=== Source excerpt ===
◆ ◆ ◆ ◆ ◆ ◆ ◆
The prices are on the edge of too much, as is the noise, and the crowd — someone at the boundary of their group just got elbowed, but the waiter is uncannily attractive, so all is forgiven. When the food hits the table, the presentation is so carelessly beautiful it's almost sorrowful to disrupt it in order to eat. Each plate is full of luxury, not in the form of foie gras or caviar, but as small, creamy hunks of burrata, gems of pomegranate seeds, the crisp skin of a perfectly grilled whole fish. The wait is forgotten, the bill has yet to arrive, and sooner or later, one member of the party will sweep their arm across the table and shout (the dining room is now at a roar), "This is exactly how I want to eat!"
This scene — communal, rustic, aesthetically pleasing, vegetable-heavy dining — is happening everywhere, but its definitive interpretation, maybe its originator, plays out daily at Gjelina, a small restaurant in Los Angeles's Venice neighborhood. The restaurant opened in 2008 on what was then a quiet stretch of Abbot Kinney, which has become the neighborhood's main artery, renamed in 1990 to honor the real estate developer who, in 1905, sought to create a "Venice of America" by digging a former marsh into a series of canals, complete (at first) with Italian gondoliers.
‘Gjelina’ is a rewarding and detailed guide to the restaurant’s high-effort effortless cuisine.
The street's new name was part of a revitalization campaign that has succeeded perhaps too well, a renewal capped off when, for better or worse, GQ named it "The Coolest Block in America" in 2012. Gjelina, the flagship of chef Travis Lett and business partner Fran Camaj's burgeoning empire of Venice restaurants, is at its heart. Often described as something like an all-day, small plates, Cal-Ital and Mediterranean restaurant, those terms don't quite fit the idiosyncratic food served by Lett, a self-taught cook, who mixes all of the on-trend pleasures in his eclectic menus of sandwiches, pizzas, housemade charcuterie, fancy salads, oysters, a steak or two, and a slew of remarkable vegetable sides. From its start as a low-key neighborhood restaurant, Gjelina now books dinner reservations a month out and has expanded its brand to include Gjelina Take Away (GTA) next door, and the nearby marble-countered and perpetually-mobbed deli and cafe, Gjusta.
◆ ◆ ◆ ◆ ◆ ◆ ◆
=== Data ===
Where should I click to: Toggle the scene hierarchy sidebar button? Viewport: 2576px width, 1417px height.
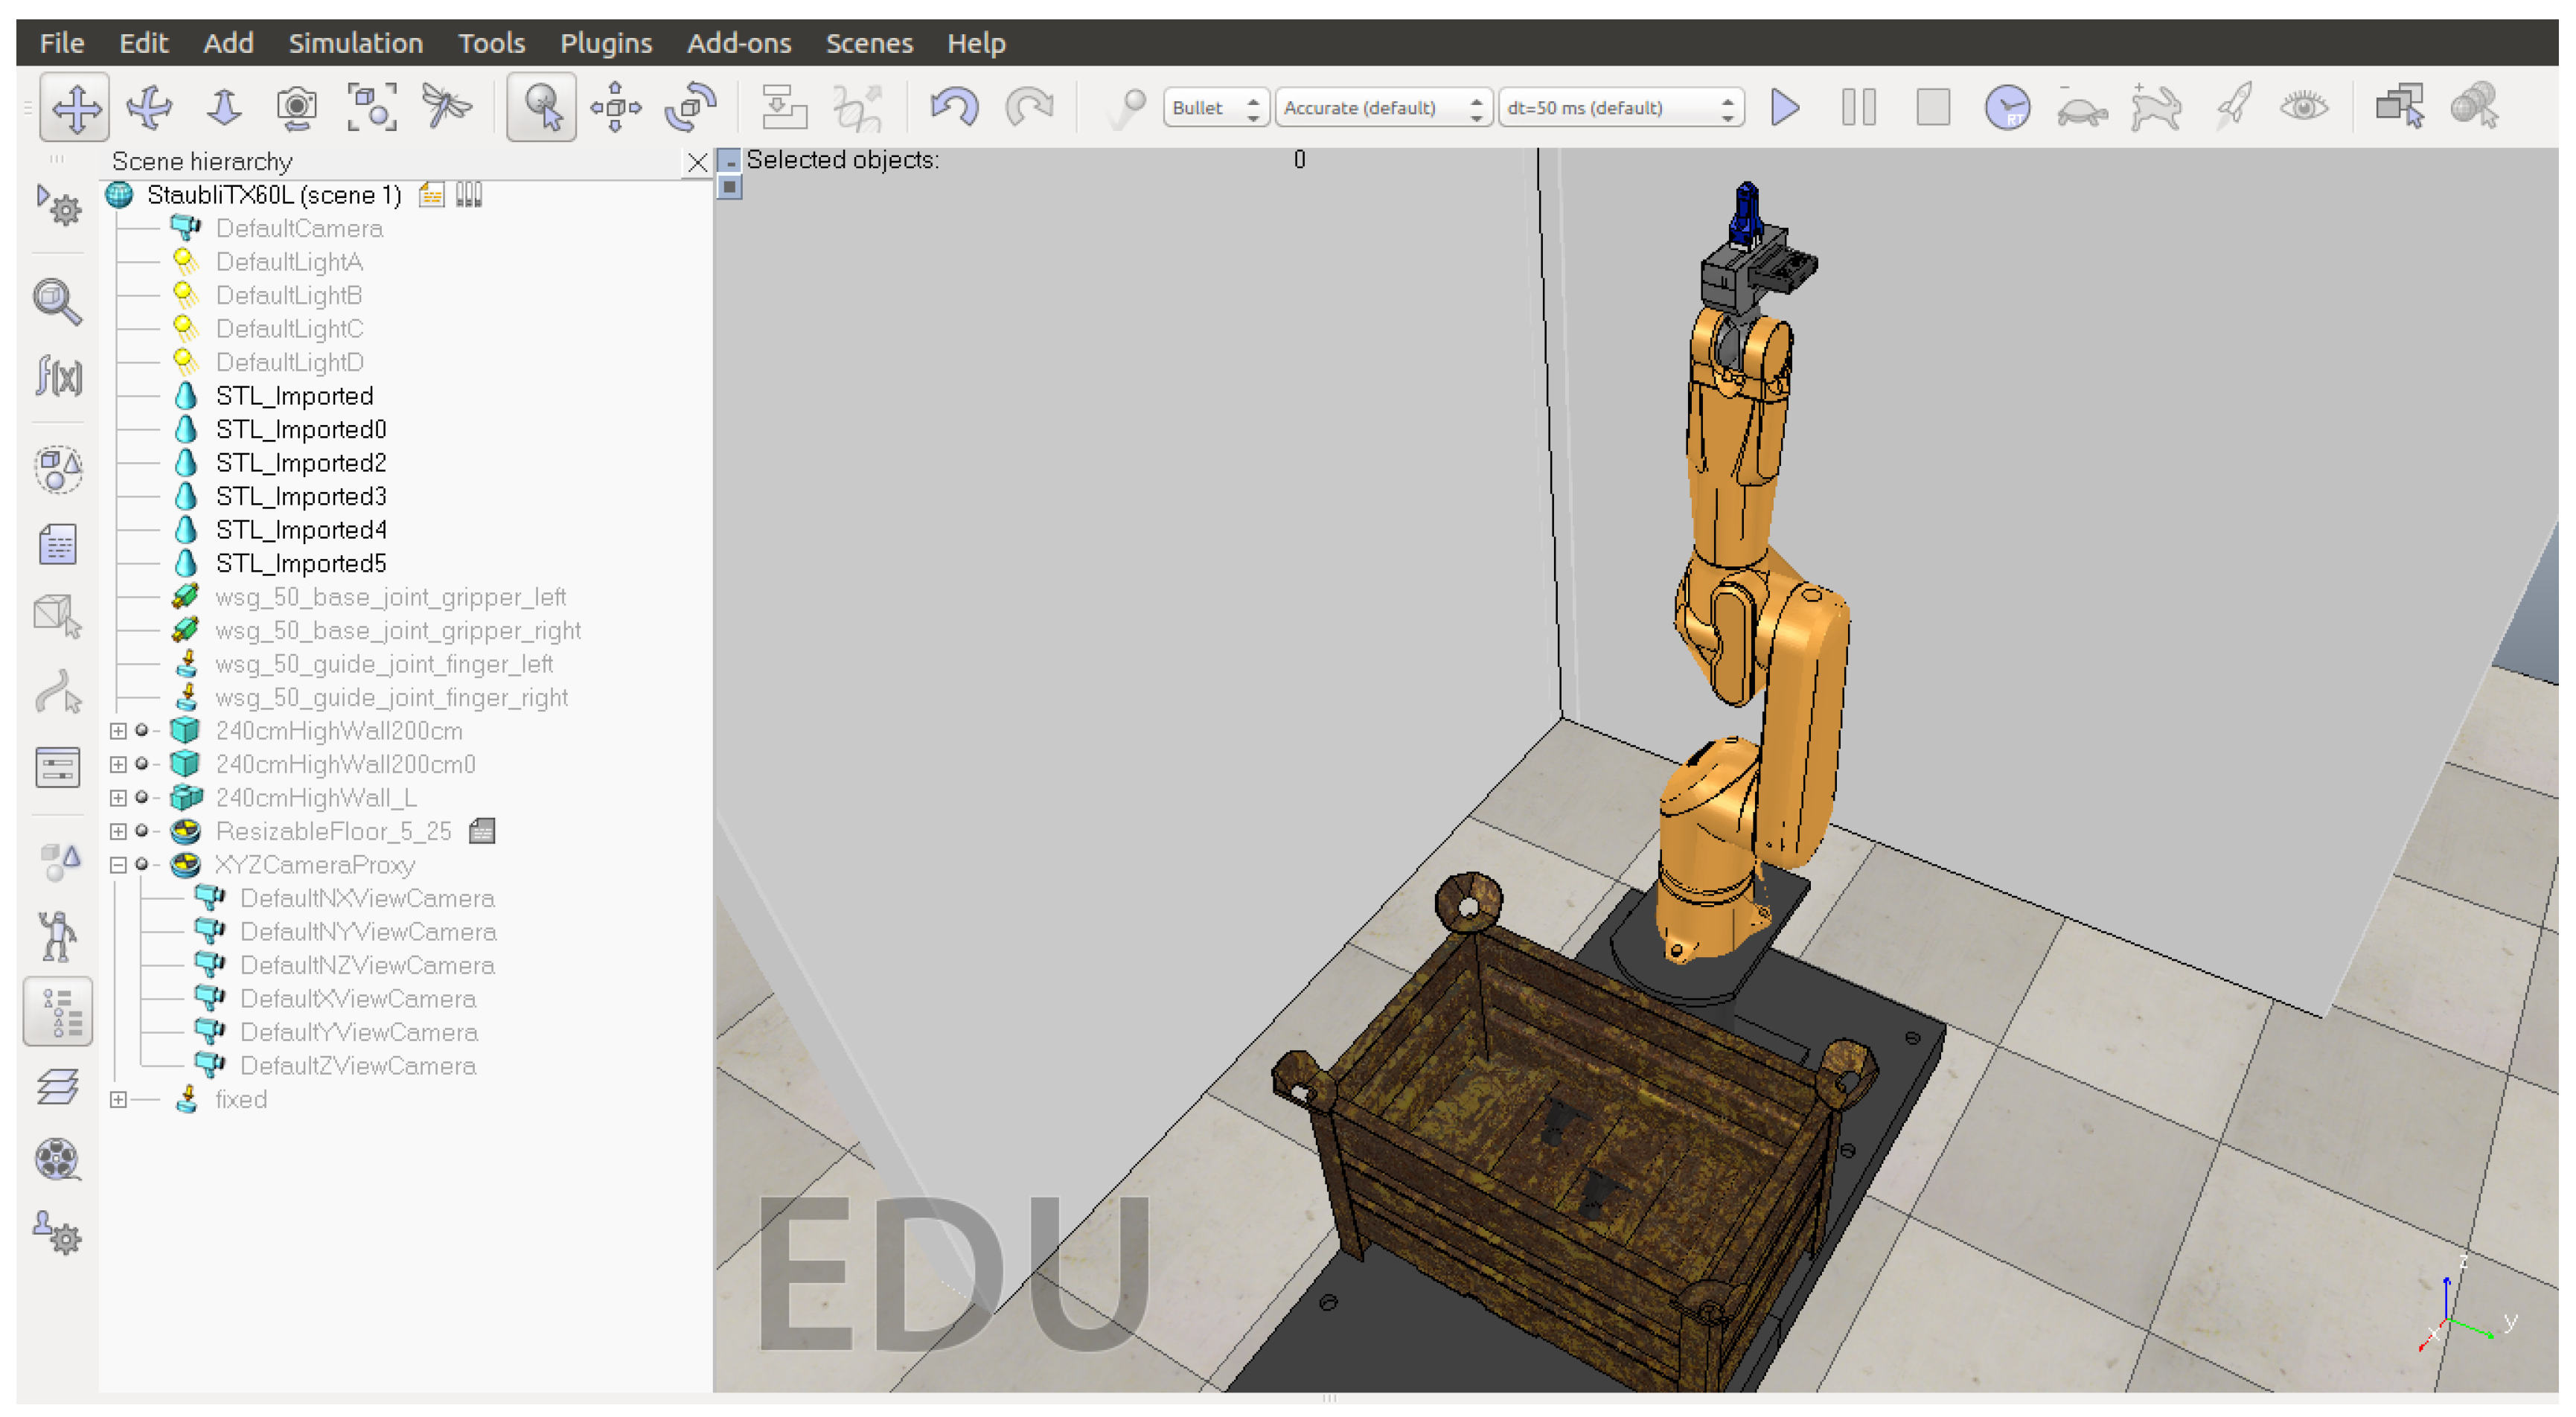tap(58, 1012)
◆ ◆ ◆ ◆ ◆ ◆ ◆
=== Required task ===
Please revise the part of the Gjelina piece that opens with "This scene —" and closes with "with Italian gondoliers.", putting "boatmen" in place of "gondoliers". You won't need the data for this.

=== Solution to this problem ===
This scene — communal, rustic, aesthetically pleasing, vegetable-heavy dining — is happening everywhere, but its definitive interpretation, maybe its originator, plays out daily at Gjelina, a small restaurant in Los Angeles's Venice neighborhood. The restaurant opened in 2008 on what was then a quiet stretch of Abbot Kinney, which has become the neighborhood's main artery, renamed in 1990 to honor the real estate developer who, in 1905, sought to create a "Venice of America" by digging a former marsh into a series of canals, complete (at first) with Italian boatmen.